Nasz rodak wodował w De Lier
Nasz rodak może mówić o ogromnym pechu, a zarazem szczęściu po tym co się stało w De Lier. Z jednej strony swoją jazdę zakończył w wodzie. Z drugiej jednak obyło się tylko na chwili strachu i stratach materialnych. Mężczyźnie bowiem udało się wydostać z auta o własnych siłach.
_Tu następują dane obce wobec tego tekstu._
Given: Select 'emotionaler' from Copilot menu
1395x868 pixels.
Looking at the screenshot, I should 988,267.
To był niedzielny wieczór. Około godziny 18 na Burgerdijkseweg samochód prowadzony przez Polaka przestał jechać prosto swoim pasem jezdni. Jego właściciel z nieznanych dotąd przyczyn stracił panowanie nad pojazdem. Autem mężczyzny zarzuciło, przybrał on pobocze i zjechał z drogi w dół stromego nasypu – kanału wypełnionego wodą. Nie było tam na szczecie zbyt głęboko. Pojazd też zatrzymał się mocno przekrzywiony, ale z siedzeniem kierowcy nad wodą.
Bez paniki
Dzięki temu kierowca musiał nieco się nagimnastykować, ale udało mu się samodzielnie i całkowicie bezpiecznie opuścić w 1/3 zatopiony pojazd. Na miejsce zdarzenia po chwili przybyła karetka pogotowia. Policja ani lekarze nie wskazali jednak na to, by po incydencie na Burgerdijkseweg naszemu rodakowi przydarzyło się coś poważnego.
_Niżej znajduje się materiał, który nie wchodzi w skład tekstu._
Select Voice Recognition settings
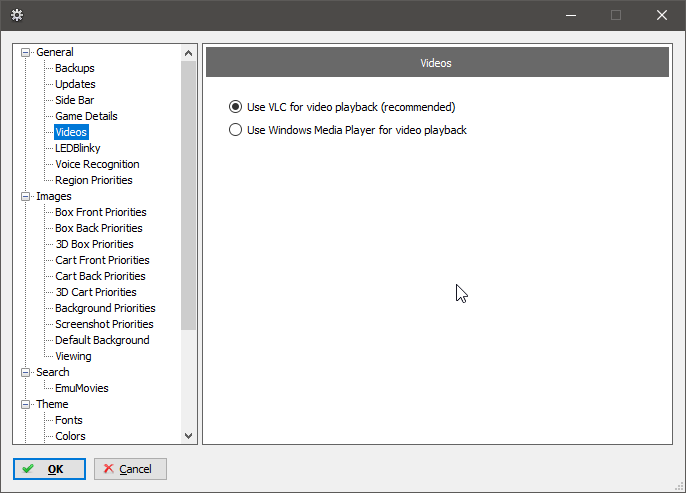The width and height of the screenshot is (686, 493). coord(97,164)
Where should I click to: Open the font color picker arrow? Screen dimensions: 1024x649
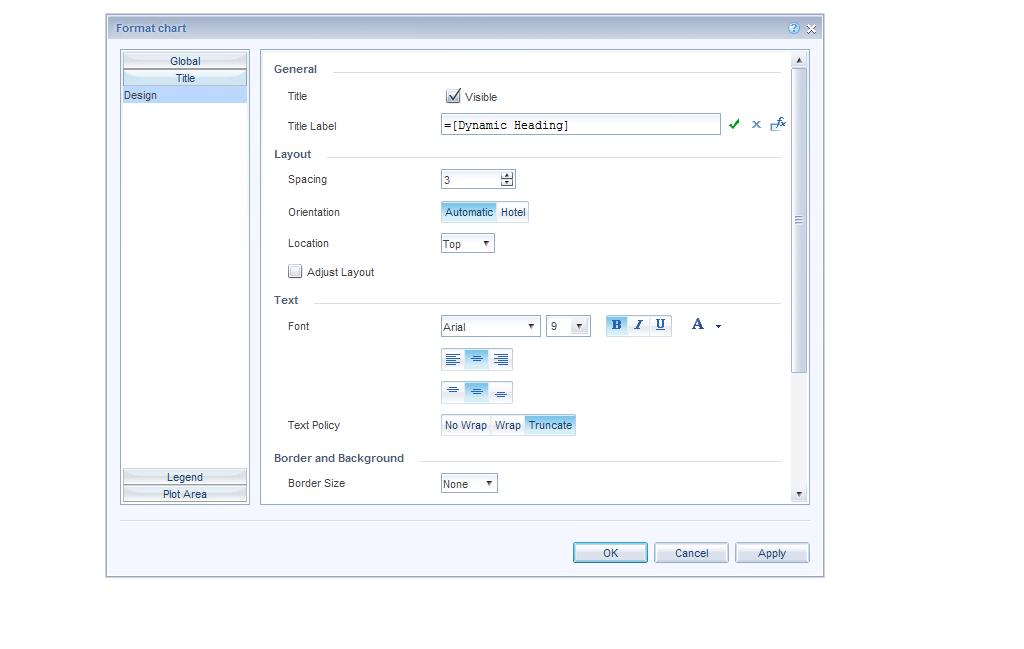coord(718,326)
Nieco później na miejscu zjawiła się też pomoc drogowa, która wyciągnęła pojazd z wody. Co dalej stanie się z samochodem? To już zależy od właściciela i tego czy będzie opłacało mu się go remontować. Sam silnik nie znalazł się bowiem w wodzie, ale tył wraz z częścią wnętrza zostały zalane. Ucierpieć więc mogła nie tylko tapicerka, ale i elektryka pojazdu.
Dużo szczęścia
Jak wspomnieliśmy wyżej, nasz rodak mógł mówić o szczęściu, nie tylko dlatego, iż pojazd zatrzymał się w taki, a nie inny sposób w wodzie. Kilka metrów dalej przy drodze rosły bowiem stare grube drzewa. Gdyby samochód uderzył w nie, życie kierowcy mogłoby być poważnie zagrożone. Sama kolizja z pniem jest wyjątkowo niebezpieczna. Wodowanie po niej, gdy kierowca jest nieprzytomny, ranny lub nie potrafi wydostać się z uszkodzonego auta to prosty przepis na tragedię. Takich tragedii zresztą w Holandii każdego roku zdarza się od kilku do kilkunastu. Przydrożne kanały i drzewa stanowią w tym kraju poważne zagrożenie dla kierowców, mimo to jednak sytuacja w tym względzie od lat się nie zmienia. W wielu miejscach nadal brakuje bowiem barier energochłonnych.